Ante tanta obra, tan bella, que sólo yo podía admirar, busqué un local en la plaza mayor del pueblo y aunque sólo encontré un local húmedo y viejo, para él fue suficiente y en unos meses lo que en principio era una cueva, lo transformó en la Artesanía de Tembleque, una tienda viva que él fue alimentando a diario, desarrollando una gama de más de 100 productos diferentes, que los turistas apreciaban y cambiaban por las monedas de sus bolsillos, probándome que en verdad no se necesita dinero para crear y generar riqueza. Él crea empresa con su propio saber hacer y la basura que los demás generan, algo que todos debemos aprender si queremos salir de la pobreza en la que vivimos.

Cuando yo estaba segura y contenta con mi tienda, recibiendo alabanzas y dinero de todos los que en ella entraban, de nuevo El Escriba, volvió a sorprenderme, entregándome el manuscrito de la "Cuarta Dimensión". El libro con mayúsculas.

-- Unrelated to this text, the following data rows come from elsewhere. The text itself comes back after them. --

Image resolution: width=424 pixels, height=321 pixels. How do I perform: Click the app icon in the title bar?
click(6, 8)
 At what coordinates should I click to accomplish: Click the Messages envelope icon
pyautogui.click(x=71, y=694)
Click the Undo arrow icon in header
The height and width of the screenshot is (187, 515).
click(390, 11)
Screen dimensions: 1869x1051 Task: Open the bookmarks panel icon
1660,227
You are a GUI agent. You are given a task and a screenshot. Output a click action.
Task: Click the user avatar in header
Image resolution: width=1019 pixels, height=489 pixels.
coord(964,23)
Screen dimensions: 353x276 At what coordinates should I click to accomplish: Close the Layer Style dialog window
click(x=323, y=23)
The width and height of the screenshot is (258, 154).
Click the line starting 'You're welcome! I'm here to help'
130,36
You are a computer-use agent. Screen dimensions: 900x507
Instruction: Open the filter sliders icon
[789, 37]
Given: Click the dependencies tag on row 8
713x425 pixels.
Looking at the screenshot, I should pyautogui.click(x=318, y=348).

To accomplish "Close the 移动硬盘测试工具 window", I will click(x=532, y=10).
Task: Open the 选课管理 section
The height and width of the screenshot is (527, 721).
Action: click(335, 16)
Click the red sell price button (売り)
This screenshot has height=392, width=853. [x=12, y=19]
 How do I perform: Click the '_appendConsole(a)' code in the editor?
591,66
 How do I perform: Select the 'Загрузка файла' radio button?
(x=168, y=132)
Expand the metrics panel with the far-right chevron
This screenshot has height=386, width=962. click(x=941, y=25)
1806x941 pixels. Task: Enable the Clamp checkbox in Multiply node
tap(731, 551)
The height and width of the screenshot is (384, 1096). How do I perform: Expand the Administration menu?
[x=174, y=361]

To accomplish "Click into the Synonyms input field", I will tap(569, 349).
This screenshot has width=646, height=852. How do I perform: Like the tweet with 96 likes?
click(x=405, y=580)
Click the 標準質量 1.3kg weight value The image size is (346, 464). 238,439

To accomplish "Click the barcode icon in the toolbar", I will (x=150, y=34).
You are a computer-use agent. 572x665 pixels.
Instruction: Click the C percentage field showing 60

Libro que no sólo me iluminó por dentro, sino que aun más importante para mí, dio entendimiento y discernimiento a mi intelecto y que durante tres años y medio, tiempo que El Escriba permaneció en voto de silencio, di a conocer junto a Manuel, por toda España y parte del extranjero. Comprendí en verdad lo que El Escriba llevaba tiempo explicándome acerca de la Libertad y la Seguridad, acerca de cómo vaciarse para volverse a llenar, en ese momento descubrí quien soy de donde vengo y a donde voy. Deje a un lado los intereses de la razón y me puse con El Escriba a aprender como trasformar un trozo de tierra desértico y estéril en un paraíso poniendo en práctica sus enseñanzas. Aprendiendo junto a él, el valor real que tienen las cosas que no se deben mirar por lo que son sino por lo que pueden llegar a ser, una vez que les hemos entregado a través de nuestra atención, toda nuestra energía que es el amor y todo nuestro tiempo que es el saber.

Ahora ya esa tierra es un huerto ecológico, un pequeño corazón que alimenta a los animales, a los amigos y vecinos, un trocito de libertad donde reina el saber hacer, ejemplo de entrega y enseñanza para todos los que llegan hasta aquí.

Son tantas, tan diversas y tan enriquecedoras las obras y enseñanzas del Escriba que Manuel y yo las hemos recogido en un libro, El Diario del Escriba, una guía imprescindible para todo aquel que quiera conquistar su propia Libertad.